They are wonderful plants for holding sloping ground in place, in the front of the border, among shrubs and flowers, entranceway plantings to the house, around the swimming pool and in cool, green tropical plantings."
Thus spake Colin Hutchinson in The Art of Gardening published in 1991 and described as New Zealand's finest gardening book. The plant Mr Hutchinson was describing was agapanthus.
Only 15 years later that wonderful plant that graces our motorway medians and can fill a vase with a single head of blue or white blooms, is facing the chop because the biosecurity apparatchiks at government and local level have decided that they are invasive and/or poisonous and crowd out native plants.
Now, although agapanthus grows in all the otherwise dead spots of my garden, I don't know much about floriculture, and it's not the particular attack on those plants that bothers me.
What makes me nervous is that hiding inside the biosecurity police's statement is a politically correct, blinkered yet starry-eyed philosophy that New Zealand should outlaw anything that isn't native.
Not long ago moves were afoot to restore parts of Canterbury to its pristine, pre-pilgrim state. It was asserted that large areas of native bush had been supplanted by what is now the characteristic patchwork of British agriculture.

Raw records ▸
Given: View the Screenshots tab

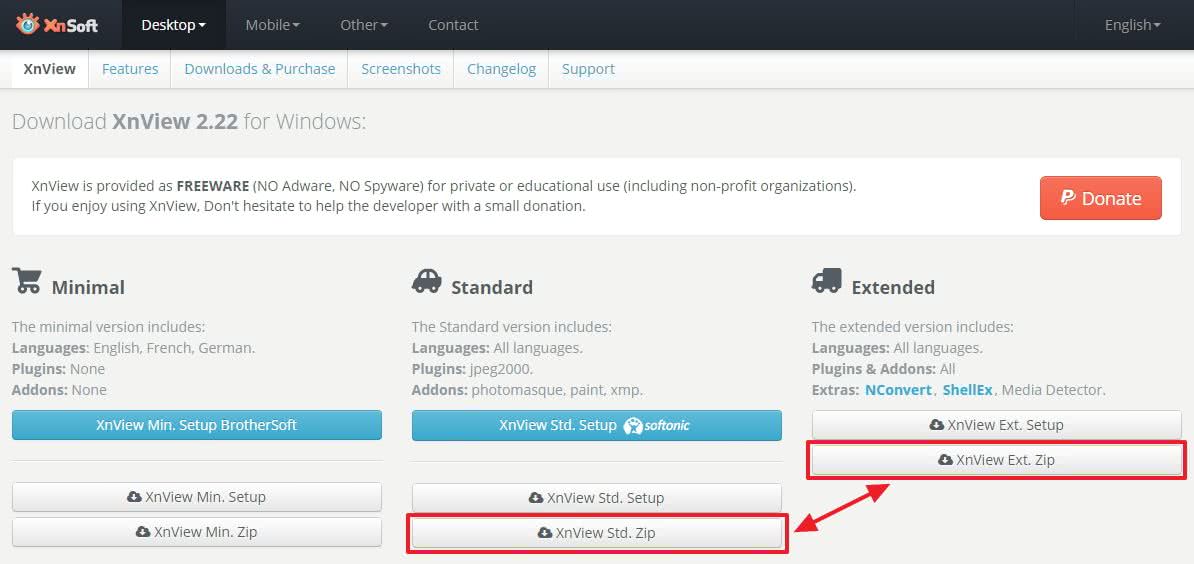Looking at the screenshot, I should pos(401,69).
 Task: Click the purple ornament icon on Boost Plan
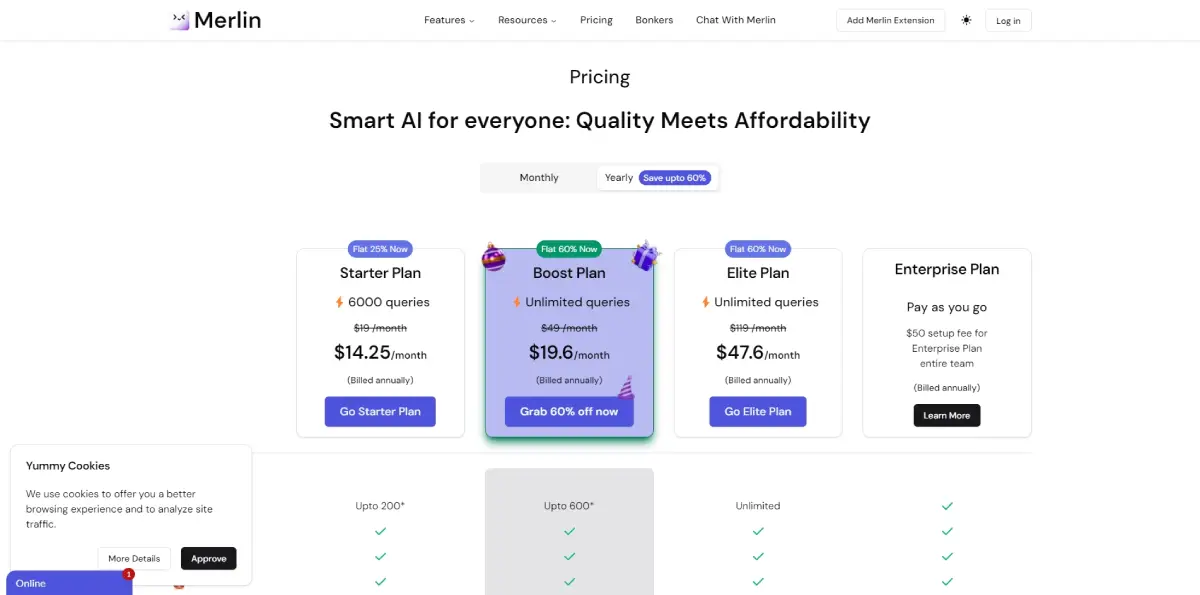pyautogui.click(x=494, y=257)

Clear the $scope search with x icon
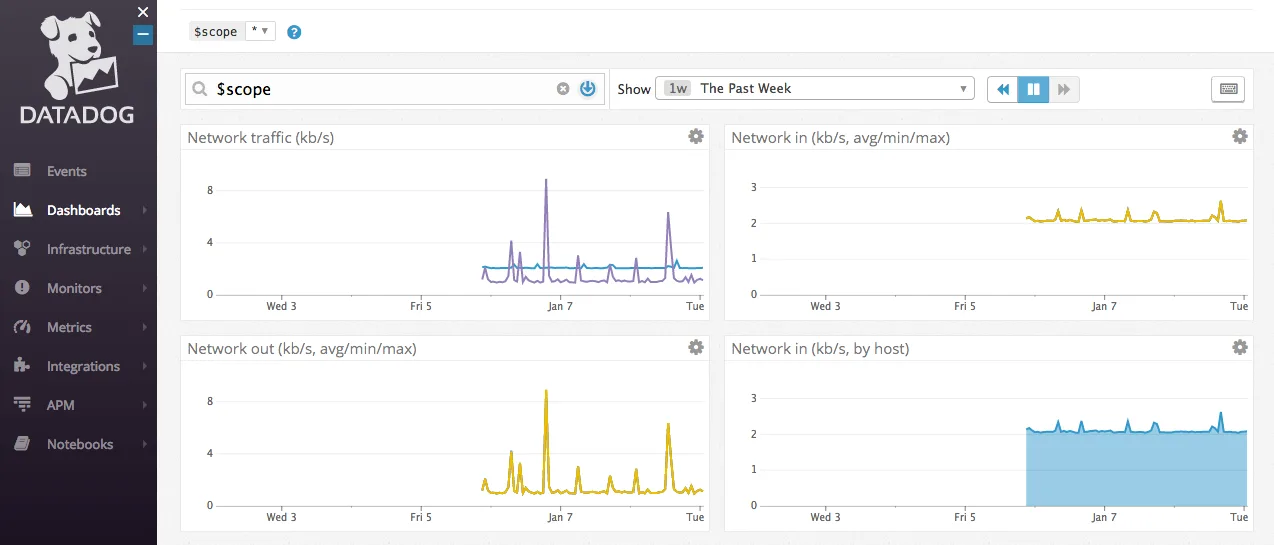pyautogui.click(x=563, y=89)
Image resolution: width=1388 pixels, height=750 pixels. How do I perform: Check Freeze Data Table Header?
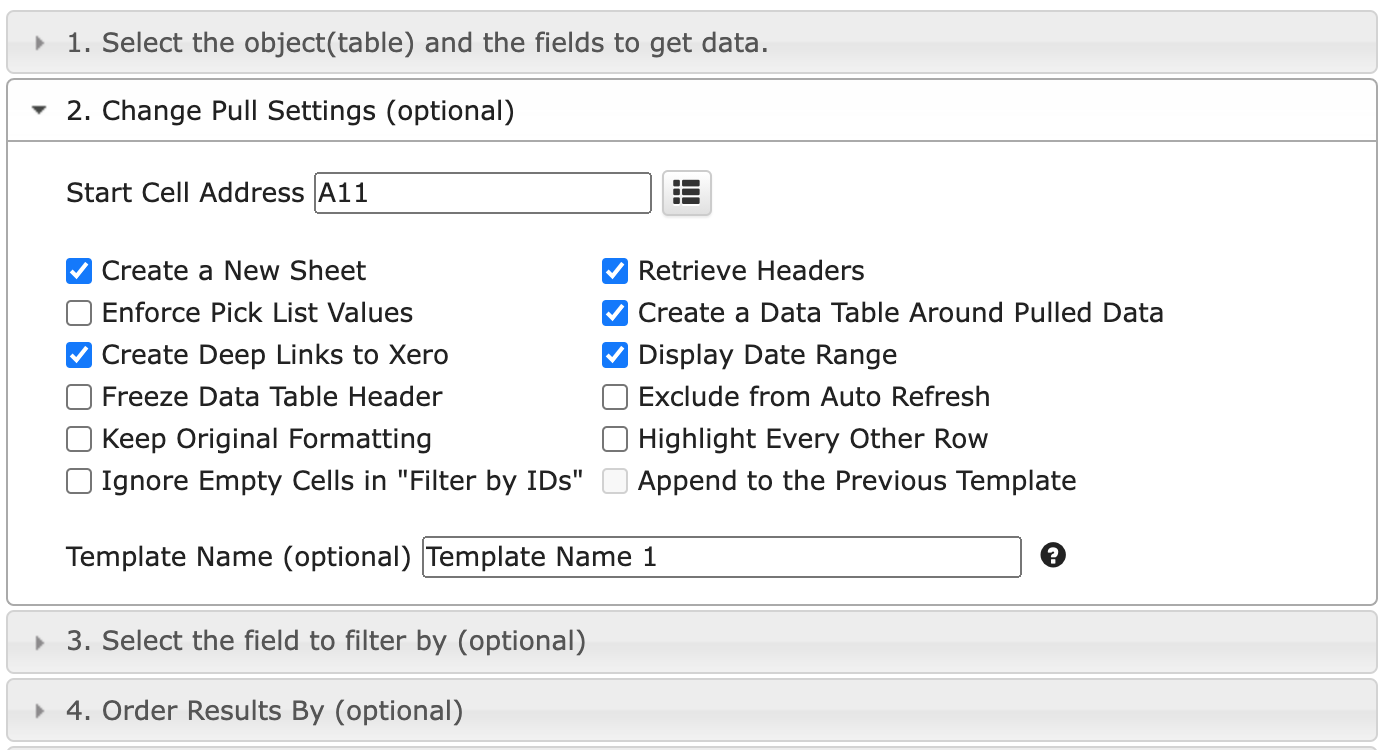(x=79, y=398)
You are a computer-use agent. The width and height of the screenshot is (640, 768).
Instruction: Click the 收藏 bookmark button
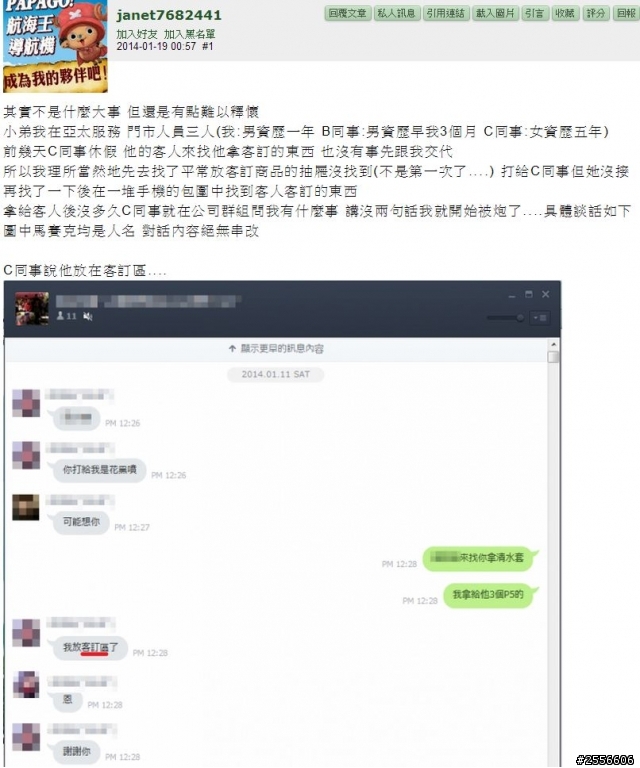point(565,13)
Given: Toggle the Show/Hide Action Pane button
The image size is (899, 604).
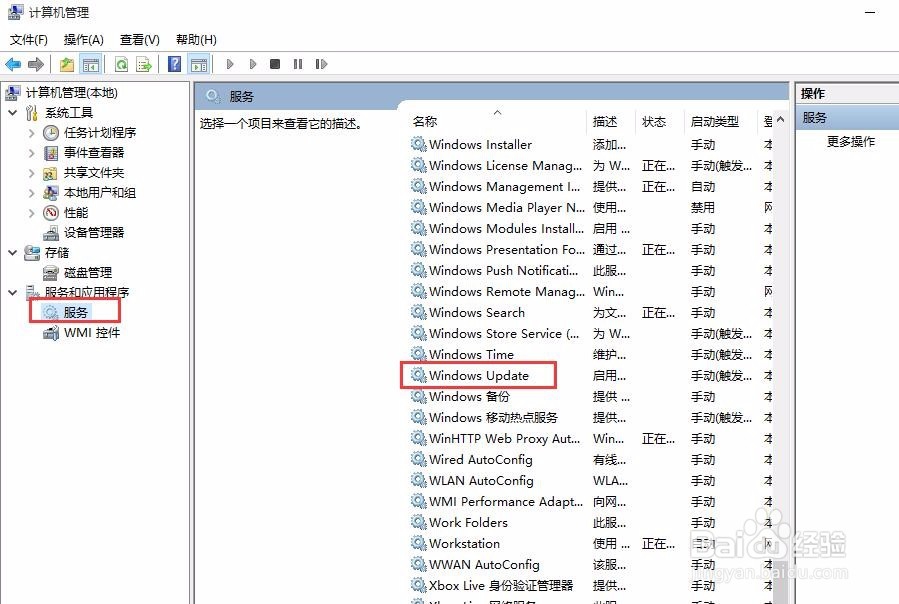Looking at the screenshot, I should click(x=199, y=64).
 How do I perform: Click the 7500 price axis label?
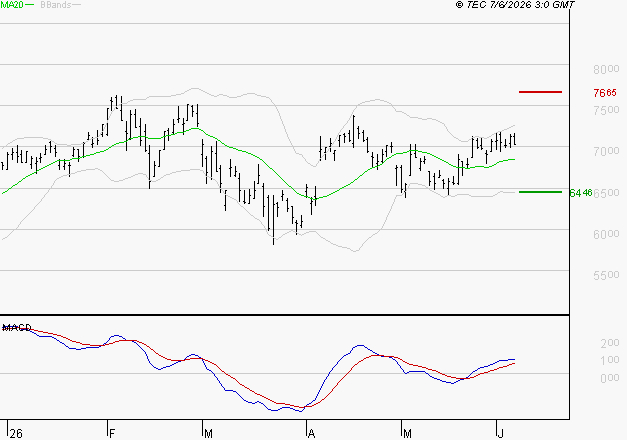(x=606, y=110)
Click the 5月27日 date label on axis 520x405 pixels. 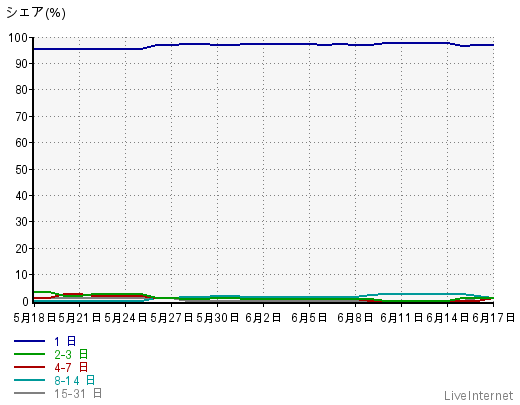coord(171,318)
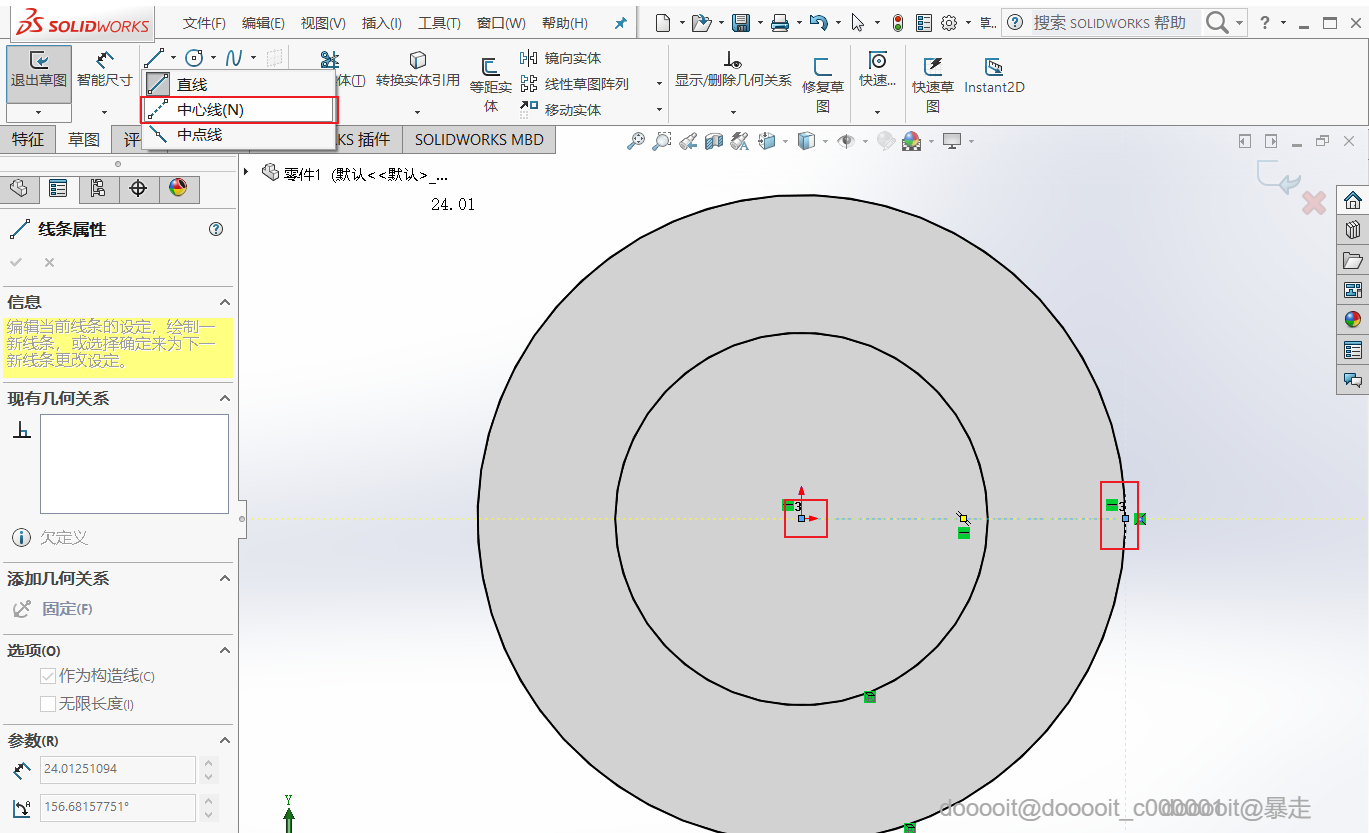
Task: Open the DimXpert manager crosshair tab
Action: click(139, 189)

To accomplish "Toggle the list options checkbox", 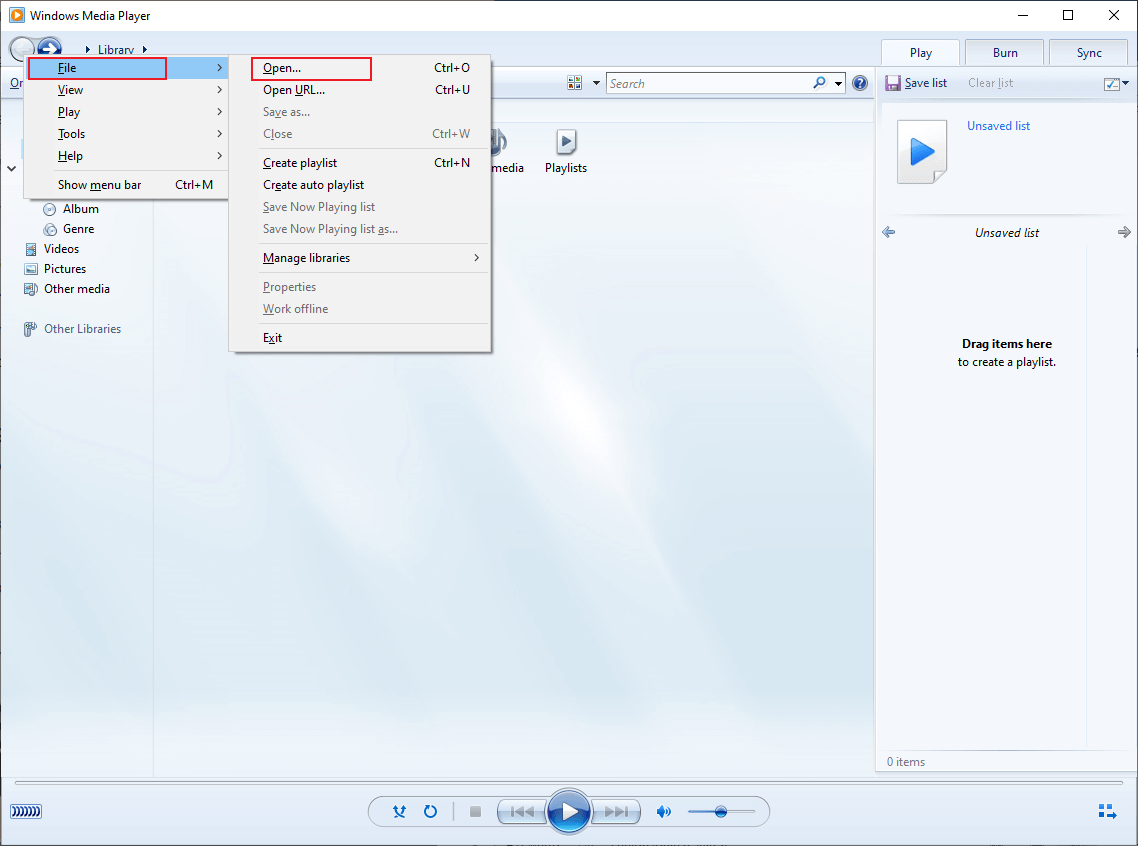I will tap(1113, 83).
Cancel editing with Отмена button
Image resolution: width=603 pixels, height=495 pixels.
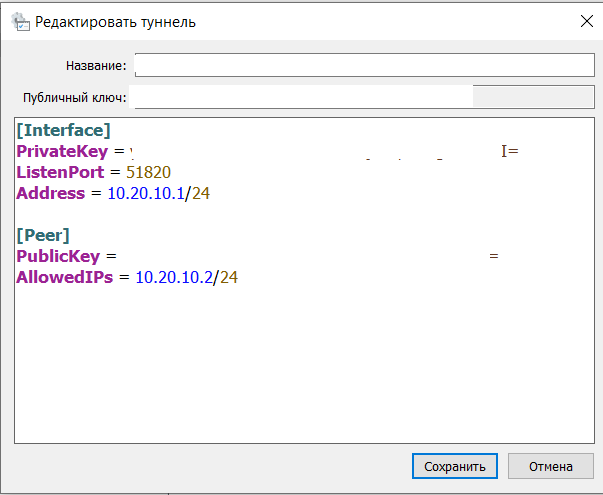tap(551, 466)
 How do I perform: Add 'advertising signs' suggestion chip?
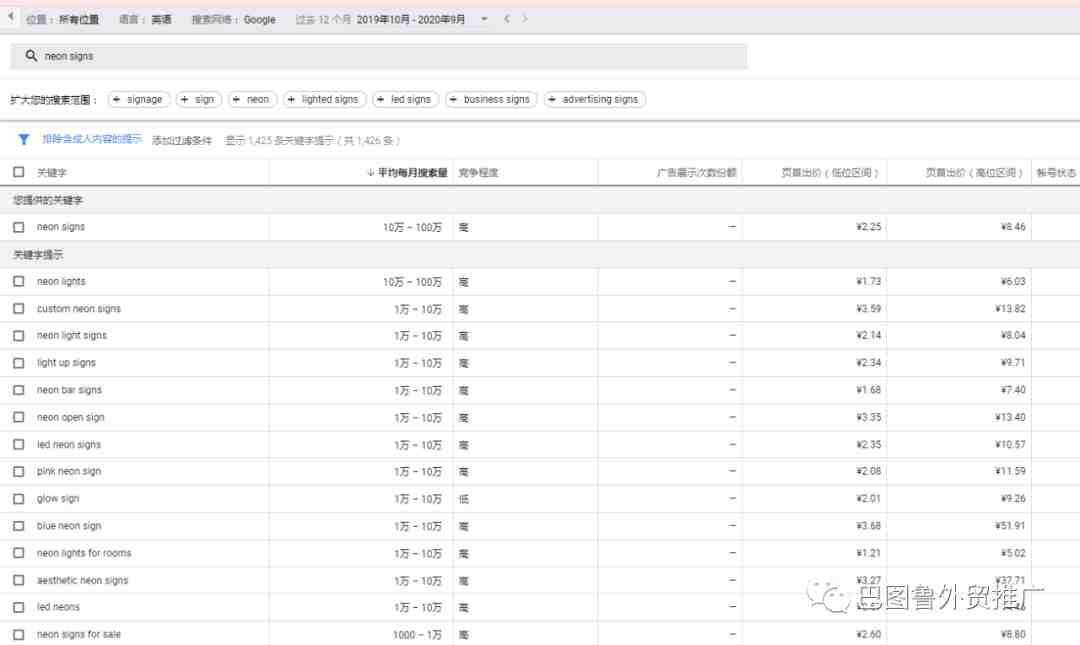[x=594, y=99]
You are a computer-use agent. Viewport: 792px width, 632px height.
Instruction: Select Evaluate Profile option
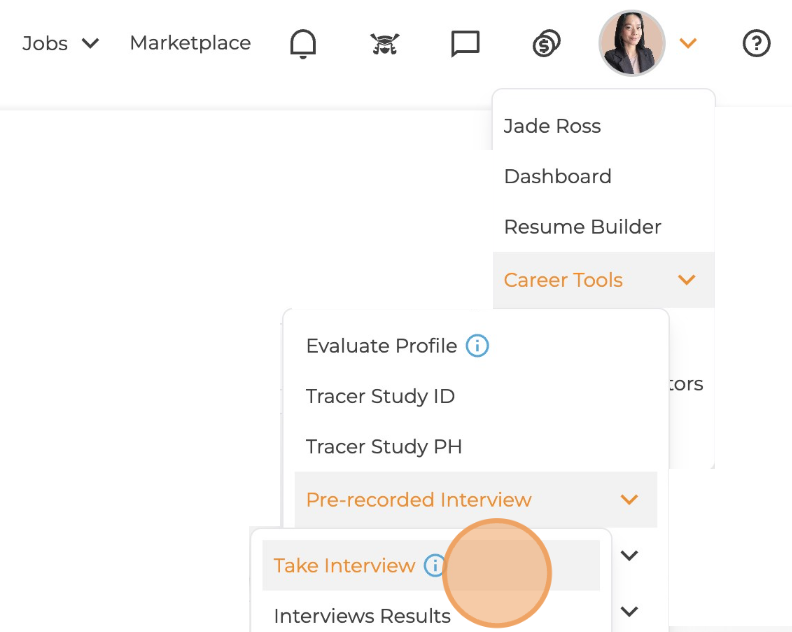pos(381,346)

Jobs ▸
1. Translate this sentence from the opinion piece on agapanthus into Spanish: "What makes me nervous is that hiding inside the biosecurity police's statement is a politically correct, blinkered yet starry-eyed philosophy that New Zealand should outlaw anything that isn't native."
2. Return the rows from the very first one through the line that contains "point(565,13)", both ends included, copied unchanged but with the pictures left out.

Answers ▸
1. Lo que me inquieta es que, escondida dentro de la declaración de la policía de bioseguridad, hay una filosofía políticamente correcta, estrecha de miras y a la vez ilusa, según la cual Nueva Zelanda debería prohibir todo lo que no sea nativo.

2.
Given: View the Screenshots tab

Looking at the screenshot, I should pos(401,69).
 Task: Click the purple ornament icon on Boost Plan
pyautogui.click(x=494, y=257)

Clear the $scope search with x icon
pyautogui.click(x=563, y=89)
Image resolution: width=1388 pixels, height=750 pixels. How do I perform: Check Freeze Data Table Header?
(x=79, y=398)
You are a computer-use agent. The width and height of the screenshot is (640, 768).
Instruction: Click the 收藏 bookmark button
point(565,13)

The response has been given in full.